▶ 本文抜粋:
★ ★ ★ ★ ★
皮膚に赤く盛り上がった発疹が生じる慢性の皮膚疾患「乾癬」の患者は現在、日本に50~60万人いると言われています。
福井大学病院の尾山徳孝医師は「9割近くの人はまず最初に皮疹が生じる。皮疹部の境界がはっきりと分かれている皮疹で始まることが多い。赤みがあってそれらの上に垢のようなフケのようなかさついたものが付着する。6~7割の人はかゆみを感じる」と説明します。
乾癬の原因ははっきりと分かっていませんが、遺伝的要因と環境的要因によって免疫の異常が起こり、発症につながると考えられています。
正常の人の皮膚の断面図をみると、角質層、表皮、真皮の3層構造になっています。「通常は表皮の一番下の層だけが増殖して上に向かって垢となってはがれていく。そのサイクルが約1カ月くらいで、これをターンオーバーという。乾癬の人の場合はこのターンオーバーが2週間くらいに短くなっている」と尾山医師。
異常な速さで皮膚がつくられるため、皮膚の表面に角質が積み重なり表皮が厚くなります。
皮疹は全身のどの部位にも現れますが、衣服などの刺激を受けやすいひじやひざ、腰、尻、皮脂の多い頭皮などに出やすい特徴があります。一部の患者は関節炎を合併することもあるといいます。
さらに乾癬は症状の特徴から、精神的な負担を感じる人も少なくないと尾山医師は話します。「頭皮に皮疹がある人はフケみたいなものが衣類に付いてそれをずっと気にしたり、顔面にある人はもちろん、見えない場所であっても入浴の際などに気になって温泉に行けない、といった悩みを抱えている人が多い。統計を取ると、乾癬の人のうつ病の発症率は高い」
★ ★ ★ ★ ★
▶ 作業指示 1: 乾癬についての本文抜粋を2文で要約してください。
▶ 作業指示 2: 乾癬についての本文抜粋の続きを、最後の文のあとから書き継げ。
この後の行は、本文抜粋とは別の出典から取られたものです。

▶ 出典資料:
★ ★ ★ ★ ★
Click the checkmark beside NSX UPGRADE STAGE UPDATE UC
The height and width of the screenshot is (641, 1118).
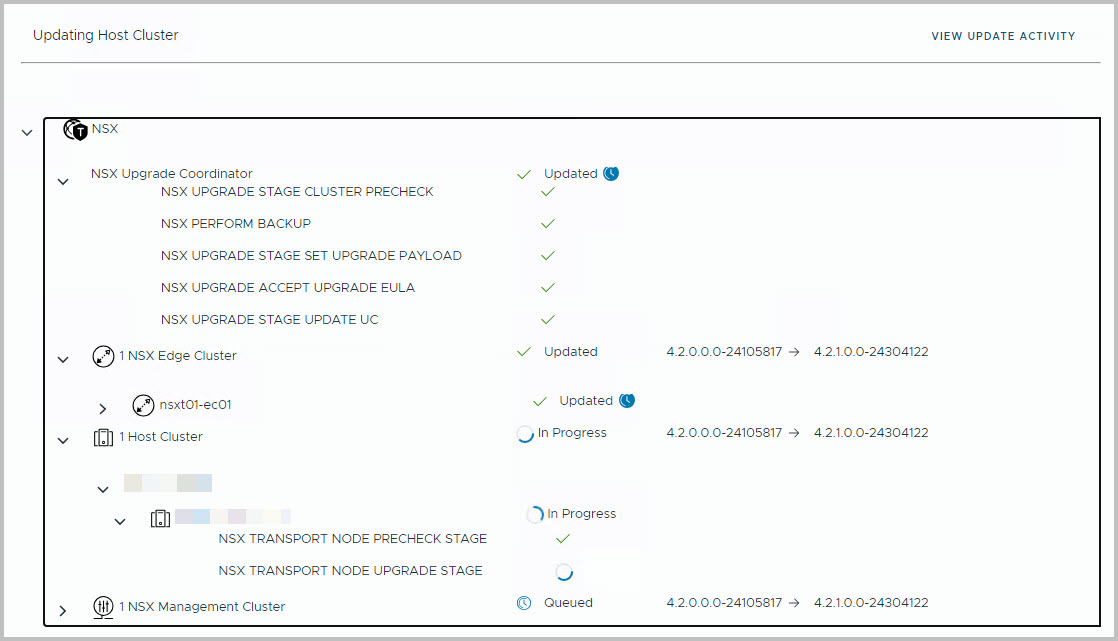click(547, 320)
★ ★ ★ ★ ★
▶ 解答欄 1: 乾癬は皮膚に赤く盛り上がった発疹が生じる慢性の皮膚疾患で、原因ははっきりしないものの遺伝的要因と環境的要因による免疫の異常が発症につながると考えられており、皮膚のターンオーバーが通常の約1カ月から2週間くらいに短くなるため表皮が厚くなる。皮疹はひじやひざ、頭皮などに出やすく、関節炎を合併する患者もいるほか、症状の特徴から精神的な負担を感じる人も少なくなく、乾癬の人のうつ病の発症率は高いとされる。

▶ 解答欄 2:
ただ近年は治療のバリエーションが増え、患者一人一人に合わせた治療法を選択できるようになったといいます。尾山医師は「塗り薬やかゆみ止めの薬は基本で、どの乾癬患者にも出す。それを超える薬を併用することで相乗効果を得られる」としたうえで「完治は難しい病気ですが、かなり自分の手のひらの上でコントロールができる治療のバリエーションが増えた」と話します。
症状の悪化を防ぐためには、規則正しい生活習慣とバランスの良い食事を意識することも大切です。
尾山医師は「乾癬は人目に付かないよう隠しがちな病気のうちの一つですが、昔と違い治療方針は日進月歩で良くなり、治療をオーダーメイドでマネージメントできる時代になった。まだ医療機関を受診せず困っている人や、家族にそういう人がいる人は、まずは皮膚科専門医を受診して話を聞くだけでも心が休まるのではないか」と呼び掛けます。
「乾癬」は音の響きから「感染」すると思われることがありますが、感染はしない病気です。周囲の人も病気について理解することが大切です。